[AVAILABLE RECORDS]
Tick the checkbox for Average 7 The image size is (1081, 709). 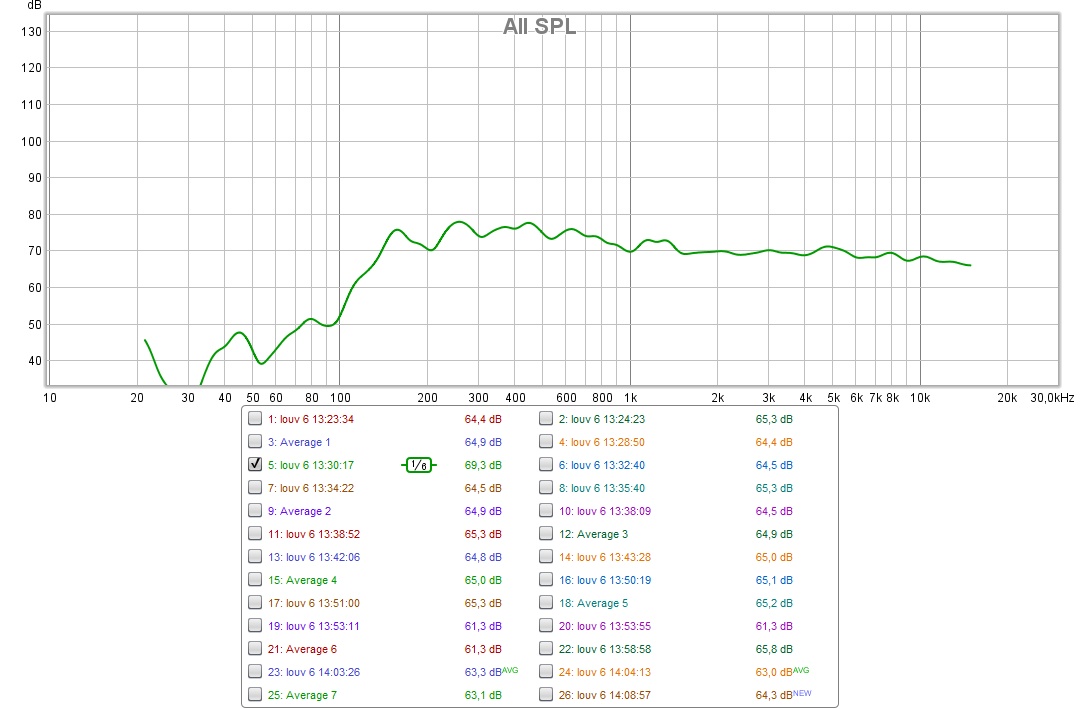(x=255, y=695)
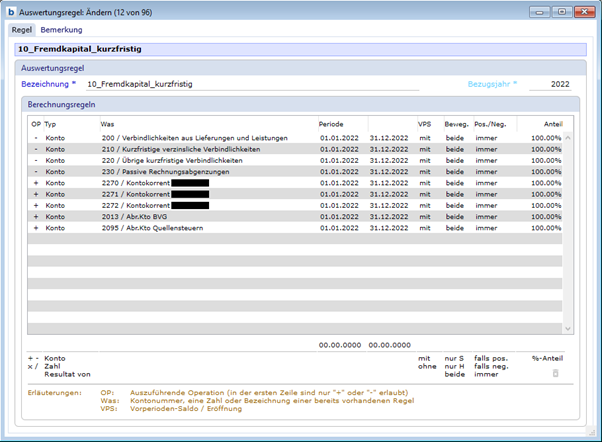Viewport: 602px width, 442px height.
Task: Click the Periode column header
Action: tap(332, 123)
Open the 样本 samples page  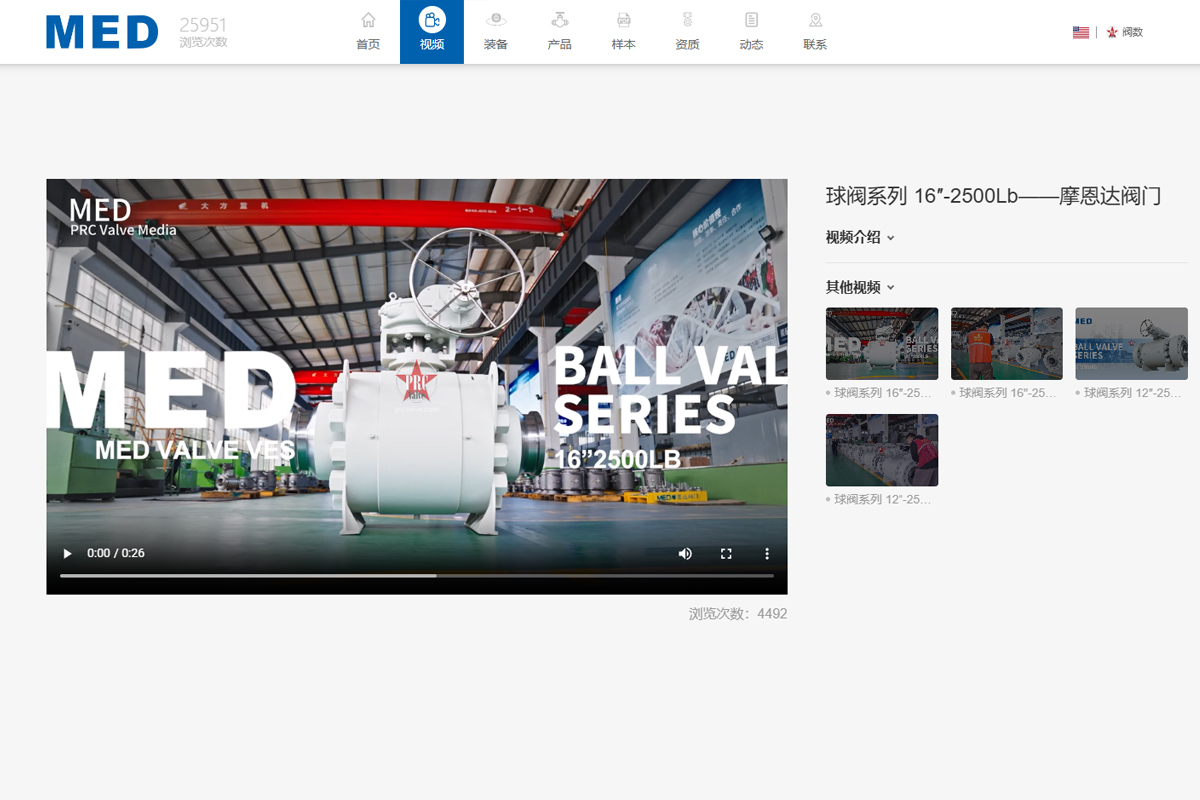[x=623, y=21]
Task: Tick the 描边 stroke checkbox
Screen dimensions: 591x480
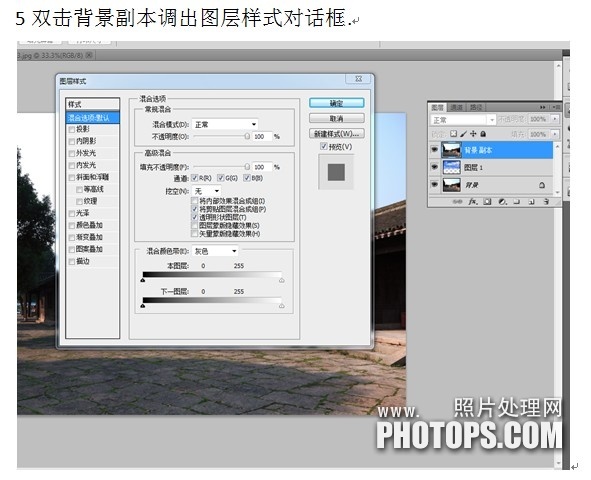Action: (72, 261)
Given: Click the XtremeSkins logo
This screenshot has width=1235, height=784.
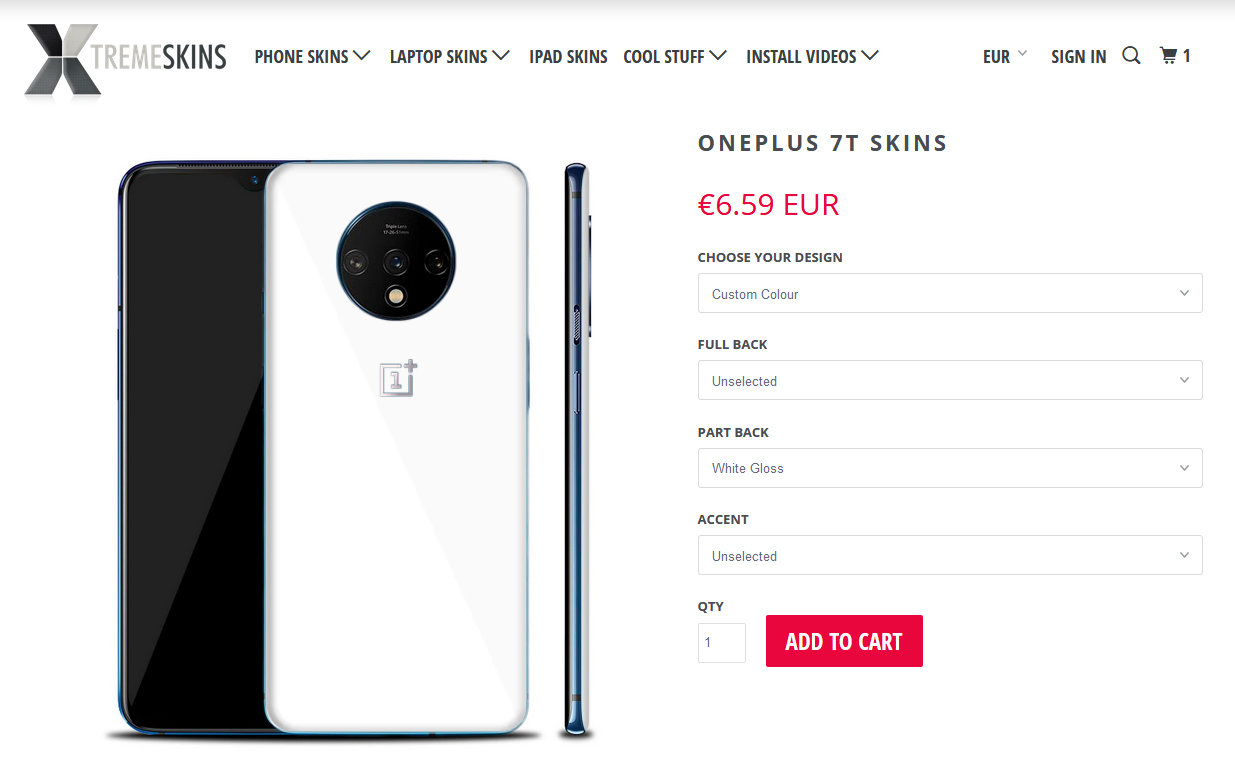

[THE PROBLEM] Leave out the pictures, and please output only the lines from the line that contains "Given: Click the XtremeSkins logo" through the end of the data, both ends included.

[TASK RESULT]
Given: Click the XtremeSkins logo
This screenshot has width=1235, height=784.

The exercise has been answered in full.